What is the total wattage of the lights?  I have the equivalent of about 300w from three lights, 26 or 27w CFL bulbs in cheapy reflectors from HD.


----------



## pssherman (Apr 4, 2008)

You can get 50W bulbs over in the lighting department. IIRC the ones you will need have a pair of T-shaped posts extending out from the base.


----------



## tmhawk (Apr 4, 2008)

Hi Paul,
That is correct there are two round tabs that are T shaped from the side. The current lights are 20 watt. I'll go look for the 50 W and see if that helps. Can you mix a CFL (5500K) light with these lights? I've got a CFL that I could put up on top of the tent and aim straight down.
Thanks,
Tony


----------



## tmhawk (Apr 4, 2008)

Hi Gerry,
Two 20 watt bulbs. I'm not sure what type they are, doesn't say on the kit or the bulb. 40 watts is not much light. I've got one CFL that is 100 watt equivalent, it's a 5500 K. Not sure if mixing these lights is confusing things.
Thanks,
Tony


----------



## gerryr (Apr 4, 2008)

The lights sound like they are halogen, but I could be wrong.  Halogen bulbs produce a tremendous amount of heat for the wattage.  I would forget the bulbs and use 26w CFLs that are 5500K.  I prefer three bulbs but some people use two.


----------



## DocRon (Apr 5, 2008)

I also got this recently. Mine came with two 35W halogens, with a bluish colored filter built into the front of them. This was supposed to give "daylight" color balance, but I found I had to use the tungsten balance on the camera. It gave fair results, but was really dim. I had to do some photoshopping to lighten the pics up enough, and to do the color correction with the grey card. 
It worked OK for the pens - I am not sure what results I will get for bowls, since it does not seem to give much area coverage.


----------



## gerryr (Apr 5, 2008)

It would appear that they are very inconsistent with the lights they include, one person gets 20W bulbs and someone else gets 35W.  Pretty poor IMO.
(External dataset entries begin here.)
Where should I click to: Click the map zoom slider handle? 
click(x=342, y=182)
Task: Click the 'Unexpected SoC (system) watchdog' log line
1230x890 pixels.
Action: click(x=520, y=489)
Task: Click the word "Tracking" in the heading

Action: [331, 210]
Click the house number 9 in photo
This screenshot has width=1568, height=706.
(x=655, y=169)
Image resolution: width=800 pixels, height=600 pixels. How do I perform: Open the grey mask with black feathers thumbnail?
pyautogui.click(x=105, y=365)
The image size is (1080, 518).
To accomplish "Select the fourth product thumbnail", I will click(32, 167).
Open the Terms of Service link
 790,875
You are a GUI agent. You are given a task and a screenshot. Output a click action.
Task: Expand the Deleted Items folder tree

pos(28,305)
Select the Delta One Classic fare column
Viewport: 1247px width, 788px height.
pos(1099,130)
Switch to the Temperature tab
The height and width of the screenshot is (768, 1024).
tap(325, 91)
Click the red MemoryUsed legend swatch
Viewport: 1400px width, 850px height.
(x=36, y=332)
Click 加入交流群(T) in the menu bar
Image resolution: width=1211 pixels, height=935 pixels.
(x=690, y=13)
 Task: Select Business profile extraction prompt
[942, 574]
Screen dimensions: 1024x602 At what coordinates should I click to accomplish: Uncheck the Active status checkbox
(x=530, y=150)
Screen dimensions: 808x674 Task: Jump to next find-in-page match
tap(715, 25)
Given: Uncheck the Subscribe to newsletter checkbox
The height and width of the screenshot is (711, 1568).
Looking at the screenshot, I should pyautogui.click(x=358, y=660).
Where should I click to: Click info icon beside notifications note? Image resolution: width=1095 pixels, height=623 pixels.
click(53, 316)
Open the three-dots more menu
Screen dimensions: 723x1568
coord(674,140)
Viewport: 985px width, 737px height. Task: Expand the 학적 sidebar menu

As far as spending a lot of time increasing the brightness of the photo, just increase the exposure time.  It's a lot easier to get it right in the camera and spend less time fiddling in Photoshop or whatever you use.


----------



## jrc (Apr 6, 2008)

I looked for light tents for a while and after some research I went with this one.  I know the price was much more than a few others so I said I could send it back if it did not do what a friend said about his.  The light look very odd and I did not think the two light were bright enough but they were.  Lights are 45 watt 5500K CFL bulbs and this is the link. 
http://alzodigital.com/online_store/alzo_100_tent_kits.htm



[ATTACH=full]274226[/ATTACH]


----------



## 1JaredSchmidt (Apr 9, 2008)

What does on of those light tents cost[?]


----------



## Rifleman1776 (Apr 9, 2008)

> _Originally posted by 1JaredSchmidt_
> 
> What does on of those light tents cost[?]



Yesterday at our local Wal-Mart, I saw them on a clearance shelf for $22.00. Tempted to buy one.


----------



## tmhawk (Apr 9, 2008)

I bought mine for $44.50. If you can get one for $22 I'd say go for it. They are $99 at Ritz Camera (Camera chain here in AZ and CO). I replaced the 20 watt lights it came with. 50 W from HD, same type plug in, the replacements are tungsten.


----------



## maxwell_smart007 (Apr 9, 2008)

Just went to look here in Canada, and it was 70 dollars!  Not paying that!!


----------



## Glass Scratcher (May 14, 2008)

I have 3 Walmarts in driving distance and my regular stroll takes me through the photo department.  I never have seen a photo tent kit in the local 3.  You guys are lucky if you can get it for $22.00.


----------



## jrc (May 14, 2008)

I would be careful, if there from china you get what you pay for.


----------